Clinical Trial Intelligence Agent -- Architecture Guide¶

Version: 2.0.0 Date: March 22, 2026 Author: Adam Jones Platform: NVIDIA DGX Spark -- HCLS AI Factory

Table of Contents¶

System Overview
Three-Tier Architecture
Data Flow
Component Architecture
RAG Engine Design
Workflow Engine Design
Decision Support Architecture
Agent Pipeline
Query Expansion System
Collection Architecture
Cross-Agent Integration
Ingest Pipeline Architecture
Observability Architecture
Security Architecture
Deployment Architecture

1. System Overview¶

The Clinical Trial Intelligence Agent is designed as a modular, layered system that separates concerns across three tiers (presentation, application, data) with well-defined interfaces between each layer.
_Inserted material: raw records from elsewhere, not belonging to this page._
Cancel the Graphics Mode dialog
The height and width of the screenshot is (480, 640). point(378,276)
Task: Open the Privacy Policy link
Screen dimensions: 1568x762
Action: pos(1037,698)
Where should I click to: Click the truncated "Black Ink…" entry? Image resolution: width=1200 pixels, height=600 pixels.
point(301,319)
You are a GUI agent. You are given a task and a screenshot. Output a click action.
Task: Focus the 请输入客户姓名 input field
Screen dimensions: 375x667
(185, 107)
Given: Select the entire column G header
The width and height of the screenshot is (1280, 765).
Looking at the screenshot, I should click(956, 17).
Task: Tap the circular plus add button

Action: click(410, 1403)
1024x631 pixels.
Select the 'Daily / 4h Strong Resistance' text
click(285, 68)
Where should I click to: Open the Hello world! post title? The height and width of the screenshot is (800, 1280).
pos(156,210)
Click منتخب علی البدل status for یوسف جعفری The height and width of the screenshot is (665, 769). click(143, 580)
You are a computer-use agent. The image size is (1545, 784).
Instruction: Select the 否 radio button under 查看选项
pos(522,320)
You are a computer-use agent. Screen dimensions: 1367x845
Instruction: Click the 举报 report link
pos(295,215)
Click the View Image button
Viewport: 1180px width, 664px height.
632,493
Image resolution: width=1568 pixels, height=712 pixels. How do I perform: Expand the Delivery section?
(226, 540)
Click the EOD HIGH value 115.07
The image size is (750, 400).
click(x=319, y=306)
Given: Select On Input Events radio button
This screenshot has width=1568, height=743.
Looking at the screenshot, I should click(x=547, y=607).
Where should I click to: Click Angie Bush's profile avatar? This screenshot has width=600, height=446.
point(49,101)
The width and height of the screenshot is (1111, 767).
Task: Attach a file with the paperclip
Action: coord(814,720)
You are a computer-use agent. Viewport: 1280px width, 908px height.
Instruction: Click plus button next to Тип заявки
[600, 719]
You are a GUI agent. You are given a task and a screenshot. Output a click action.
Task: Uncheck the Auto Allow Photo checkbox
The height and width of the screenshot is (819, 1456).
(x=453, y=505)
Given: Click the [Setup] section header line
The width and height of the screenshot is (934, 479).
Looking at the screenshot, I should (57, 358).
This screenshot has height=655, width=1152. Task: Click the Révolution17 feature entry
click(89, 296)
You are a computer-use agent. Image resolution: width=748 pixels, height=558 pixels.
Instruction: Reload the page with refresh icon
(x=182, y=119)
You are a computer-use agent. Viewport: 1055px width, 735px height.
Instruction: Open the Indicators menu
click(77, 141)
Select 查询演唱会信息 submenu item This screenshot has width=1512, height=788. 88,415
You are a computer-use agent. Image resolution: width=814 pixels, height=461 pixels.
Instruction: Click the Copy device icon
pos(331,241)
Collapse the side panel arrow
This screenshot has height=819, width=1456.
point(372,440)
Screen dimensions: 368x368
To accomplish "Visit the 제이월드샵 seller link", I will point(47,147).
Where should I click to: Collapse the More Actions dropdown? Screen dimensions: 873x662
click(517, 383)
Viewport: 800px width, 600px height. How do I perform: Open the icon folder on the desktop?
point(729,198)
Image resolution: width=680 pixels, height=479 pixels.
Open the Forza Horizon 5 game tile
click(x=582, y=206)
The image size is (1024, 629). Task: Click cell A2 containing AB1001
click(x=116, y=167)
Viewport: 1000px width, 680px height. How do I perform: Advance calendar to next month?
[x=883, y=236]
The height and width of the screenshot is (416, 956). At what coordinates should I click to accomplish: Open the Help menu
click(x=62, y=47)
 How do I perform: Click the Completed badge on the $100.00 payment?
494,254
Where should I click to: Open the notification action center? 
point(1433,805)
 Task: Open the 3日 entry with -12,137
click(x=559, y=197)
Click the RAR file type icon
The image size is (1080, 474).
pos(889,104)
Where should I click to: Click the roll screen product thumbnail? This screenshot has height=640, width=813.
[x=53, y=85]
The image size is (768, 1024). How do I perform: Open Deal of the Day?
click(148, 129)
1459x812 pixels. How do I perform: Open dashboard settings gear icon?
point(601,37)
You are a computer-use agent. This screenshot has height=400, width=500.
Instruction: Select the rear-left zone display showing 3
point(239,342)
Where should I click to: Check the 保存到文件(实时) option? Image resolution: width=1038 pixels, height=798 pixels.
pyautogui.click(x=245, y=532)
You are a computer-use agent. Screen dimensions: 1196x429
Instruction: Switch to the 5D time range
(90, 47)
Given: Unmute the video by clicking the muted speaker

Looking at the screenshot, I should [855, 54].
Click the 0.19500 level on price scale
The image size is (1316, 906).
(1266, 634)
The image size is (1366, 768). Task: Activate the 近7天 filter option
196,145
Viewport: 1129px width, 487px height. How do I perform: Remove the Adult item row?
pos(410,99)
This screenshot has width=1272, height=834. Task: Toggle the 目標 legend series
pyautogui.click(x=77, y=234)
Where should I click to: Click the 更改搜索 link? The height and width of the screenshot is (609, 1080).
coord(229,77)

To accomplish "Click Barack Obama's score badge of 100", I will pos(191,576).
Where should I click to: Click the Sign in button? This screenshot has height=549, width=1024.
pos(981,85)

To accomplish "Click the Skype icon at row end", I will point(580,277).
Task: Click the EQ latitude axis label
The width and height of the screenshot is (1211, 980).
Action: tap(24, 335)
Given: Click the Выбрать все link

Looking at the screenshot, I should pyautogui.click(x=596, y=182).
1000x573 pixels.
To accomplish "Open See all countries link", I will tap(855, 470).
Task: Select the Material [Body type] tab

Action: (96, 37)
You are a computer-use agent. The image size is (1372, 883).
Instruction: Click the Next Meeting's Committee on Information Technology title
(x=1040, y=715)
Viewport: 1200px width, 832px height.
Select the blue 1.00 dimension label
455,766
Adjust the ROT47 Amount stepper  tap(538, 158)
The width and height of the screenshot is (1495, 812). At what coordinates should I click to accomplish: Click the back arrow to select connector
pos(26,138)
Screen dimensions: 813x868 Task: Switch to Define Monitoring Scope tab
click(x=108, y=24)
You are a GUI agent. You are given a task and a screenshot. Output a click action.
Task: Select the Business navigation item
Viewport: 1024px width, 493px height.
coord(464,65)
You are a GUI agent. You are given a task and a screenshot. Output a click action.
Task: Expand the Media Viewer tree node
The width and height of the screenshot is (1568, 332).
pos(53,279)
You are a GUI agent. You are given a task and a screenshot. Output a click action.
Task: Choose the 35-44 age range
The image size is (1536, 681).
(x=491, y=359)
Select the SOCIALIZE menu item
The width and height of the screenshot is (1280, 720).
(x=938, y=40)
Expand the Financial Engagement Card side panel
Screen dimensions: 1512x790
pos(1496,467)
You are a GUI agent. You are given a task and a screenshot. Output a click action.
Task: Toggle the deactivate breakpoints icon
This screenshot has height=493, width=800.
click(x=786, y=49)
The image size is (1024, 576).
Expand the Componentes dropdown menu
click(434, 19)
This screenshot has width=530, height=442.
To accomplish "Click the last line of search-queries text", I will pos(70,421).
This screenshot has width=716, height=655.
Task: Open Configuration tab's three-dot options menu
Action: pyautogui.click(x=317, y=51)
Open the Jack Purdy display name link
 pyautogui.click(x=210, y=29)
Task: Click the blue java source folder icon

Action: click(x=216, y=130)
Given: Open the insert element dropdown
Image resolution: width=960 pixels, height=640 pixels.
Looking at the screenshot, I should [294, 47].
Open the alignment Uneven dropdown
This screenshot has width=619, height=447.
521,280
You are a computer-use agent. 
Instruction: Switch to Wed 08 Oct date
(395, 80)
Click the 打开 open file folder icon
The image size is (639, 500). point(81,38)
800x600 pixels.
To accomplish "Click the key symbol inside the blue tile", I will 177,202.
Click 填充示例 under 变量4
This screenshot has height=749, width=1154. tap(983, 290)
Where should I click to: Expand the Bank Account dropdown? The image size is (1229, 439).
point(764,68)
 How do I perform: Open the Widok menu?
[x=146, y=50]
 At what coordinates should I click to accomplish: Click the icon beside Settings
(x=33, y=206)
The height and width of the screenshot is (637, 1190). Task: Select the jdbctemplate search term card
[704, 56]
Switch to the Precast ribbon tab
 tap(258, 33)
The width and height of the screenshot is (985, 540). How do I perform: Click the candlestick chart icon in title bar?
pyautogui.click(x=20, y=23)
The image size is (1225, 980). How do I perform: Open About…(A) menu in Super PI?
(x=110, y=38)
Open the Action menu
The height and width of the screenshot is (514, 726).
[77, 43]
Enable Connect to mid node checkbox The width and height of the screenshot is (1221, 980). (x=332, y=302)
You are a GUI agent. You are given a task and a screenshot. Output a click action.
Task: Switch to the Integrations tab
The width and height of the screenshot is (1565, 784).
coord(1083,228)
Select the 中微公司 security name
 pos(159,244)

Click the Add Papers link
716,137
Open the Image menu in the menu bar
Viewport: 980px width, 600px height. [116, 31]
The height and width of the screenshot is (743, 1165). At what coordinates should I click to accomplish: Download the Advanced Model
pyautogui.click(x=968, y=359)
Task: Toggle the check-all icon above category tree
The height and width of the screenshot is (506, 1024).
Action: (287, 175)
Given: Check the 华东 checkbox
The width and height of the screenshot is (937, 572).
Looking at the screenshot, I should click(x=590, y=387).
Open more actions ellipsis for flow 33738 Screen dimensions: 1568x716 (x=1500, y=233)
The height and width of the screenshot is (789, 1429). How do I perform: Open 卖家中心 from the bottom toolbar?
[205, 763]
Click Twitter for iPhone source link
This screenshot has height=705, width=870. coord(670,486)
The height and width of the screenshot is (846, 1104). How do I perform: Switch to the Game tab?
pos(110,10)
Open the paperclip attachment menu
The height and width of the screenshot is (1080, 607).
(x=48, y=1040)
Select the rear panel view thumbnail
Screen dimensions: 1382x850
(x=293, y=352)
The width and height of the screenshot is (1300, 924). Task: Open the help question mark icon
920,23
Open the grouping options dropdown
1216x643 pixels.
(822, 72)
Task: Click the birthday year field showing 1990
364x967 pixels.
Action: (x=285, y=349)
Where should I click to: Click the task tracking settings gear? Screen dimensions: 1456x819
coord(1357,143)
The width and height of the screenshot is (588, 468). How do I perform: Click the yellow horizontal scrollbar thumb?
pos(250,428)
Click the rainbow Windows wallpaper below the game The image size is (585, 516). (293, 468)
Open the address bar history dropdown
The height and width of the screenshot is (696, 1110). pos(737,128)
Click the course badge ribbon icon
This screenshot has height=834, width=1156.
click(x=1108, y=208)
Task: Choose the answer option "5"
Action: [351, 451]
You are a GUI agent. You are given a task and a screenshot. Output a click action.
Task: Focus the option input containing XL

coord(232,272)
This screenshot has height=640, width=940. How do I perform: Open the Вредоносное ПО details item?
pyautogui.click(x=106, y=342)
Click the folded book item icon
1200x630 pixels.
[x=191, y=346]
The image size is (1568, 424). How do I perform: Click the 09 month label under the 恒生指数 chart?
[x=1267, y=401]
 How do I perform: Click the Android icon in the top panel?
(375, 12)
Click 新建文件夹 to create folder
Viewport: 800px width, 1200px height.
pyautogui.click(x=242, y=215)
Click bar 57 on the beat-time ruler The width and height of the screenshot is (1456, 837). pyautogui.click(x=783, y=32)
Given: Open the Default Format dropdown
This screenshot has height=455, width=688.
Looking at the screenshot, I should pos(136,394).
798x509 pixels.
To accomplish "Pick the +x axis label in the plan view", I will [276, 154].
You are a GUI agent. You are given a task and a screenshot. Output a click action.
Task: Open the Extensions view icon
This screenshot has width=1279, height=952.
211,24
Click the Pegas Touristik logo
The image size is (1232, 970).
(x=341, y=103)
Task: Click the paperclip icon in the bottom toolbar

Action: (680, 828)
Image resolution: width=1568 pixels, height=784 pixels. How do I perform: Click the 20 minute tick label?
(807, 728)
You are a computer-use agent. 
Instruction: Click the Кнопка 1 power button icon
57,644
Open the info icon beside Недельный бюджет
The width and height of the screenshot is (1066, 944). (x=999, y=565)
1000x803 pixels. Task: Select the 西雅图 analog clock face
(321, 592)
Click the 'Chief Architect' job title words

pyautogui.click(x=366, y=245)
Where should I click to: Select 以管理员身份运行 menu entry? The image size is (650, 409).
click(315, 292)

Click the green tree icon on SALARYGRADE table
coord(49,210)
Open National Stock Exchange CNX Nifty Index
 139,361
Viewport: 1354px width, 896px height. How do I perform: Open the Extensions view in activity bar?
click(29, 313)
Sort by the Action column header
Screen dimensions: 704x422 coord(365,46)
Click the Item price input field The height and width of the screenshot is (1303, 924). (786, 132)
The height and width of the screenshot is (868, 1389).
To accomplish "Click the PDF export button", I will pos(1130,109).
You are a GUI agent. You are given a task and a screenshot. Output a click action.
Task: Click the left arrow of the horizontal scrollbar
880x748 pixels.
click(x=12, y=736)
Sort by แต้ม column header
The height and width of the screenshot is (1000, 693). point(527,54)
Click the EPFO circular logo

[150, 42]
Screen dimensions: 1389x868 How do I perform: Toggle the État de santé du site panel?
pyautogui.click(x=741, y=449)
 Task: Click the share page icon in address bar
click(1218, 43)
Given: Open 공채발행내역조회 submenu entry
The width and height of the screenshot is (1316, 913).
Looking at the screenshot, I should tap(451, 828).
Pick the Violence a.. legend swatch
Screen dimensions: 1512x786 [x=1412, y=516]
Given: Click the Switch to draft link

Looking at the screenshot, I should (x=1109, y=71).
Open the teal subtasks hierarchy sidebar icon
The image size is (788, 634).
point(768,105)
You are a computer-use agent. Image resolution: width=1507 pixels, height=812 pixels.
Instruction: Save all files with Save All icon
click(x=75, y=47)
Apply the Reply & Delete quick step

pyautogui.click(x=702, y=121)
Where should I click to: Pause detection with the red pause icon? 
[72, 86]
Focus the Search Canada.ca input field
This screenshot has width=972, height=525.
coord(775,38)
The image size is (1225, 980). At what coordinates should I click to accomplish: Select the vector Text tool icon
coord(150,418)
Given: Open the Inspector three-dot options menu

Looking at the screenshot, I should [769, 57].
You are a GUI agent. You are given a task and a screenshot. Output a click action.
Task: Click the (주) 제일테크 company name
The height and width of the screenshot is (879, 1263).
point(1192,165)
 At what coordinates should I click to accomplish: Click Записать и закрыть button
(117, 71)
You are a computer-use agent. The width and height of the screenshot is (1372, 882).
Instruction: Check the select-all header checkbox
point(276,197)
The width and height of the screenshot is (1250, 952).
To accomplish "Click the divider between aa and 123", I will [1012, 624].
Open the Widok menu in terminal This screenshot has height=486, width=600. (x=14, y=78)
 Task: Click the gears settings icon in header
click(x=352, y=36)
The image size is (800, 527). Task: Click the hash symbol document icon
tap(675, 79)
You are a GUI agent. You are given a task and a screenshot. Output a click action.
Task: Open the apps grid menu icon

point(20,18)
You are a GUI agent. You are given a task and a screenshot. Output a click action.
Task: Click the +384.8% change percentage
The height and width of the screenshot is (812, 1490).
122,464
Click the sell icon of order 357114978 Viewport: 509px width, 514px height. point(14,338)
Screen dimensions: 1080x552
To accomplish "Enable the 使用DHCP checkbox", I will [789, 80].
The architecture prioritizes graceful degradation: every component operates without Milvus, without the LLM, and without peer agents, ensuring the system delivers value at every connectivity level.

Design Principles¶

Graceful Degradation: Each tier and component operates independently. Milvus down? Workflows and knowledge base still function. LLM unavailable? Search-only mode. Peer agents offline? Default responses logged.
Workflow-First Design: All clinical trial intelligence is channeled through 10 typed workflows following a common preprocess/execute/postprocess contract.
Multi-Collection RAG: Evidence is distributed across 14 specialized collections, with workflow-specific weights ensuring domain relevance.
Type Safety: Pydantic models enforce data contracts at every boundary (API input/output, workflow I/O, search results).
Observable: Prometheus metrics at every layer (query, search, workflow, LLM, ingest, system).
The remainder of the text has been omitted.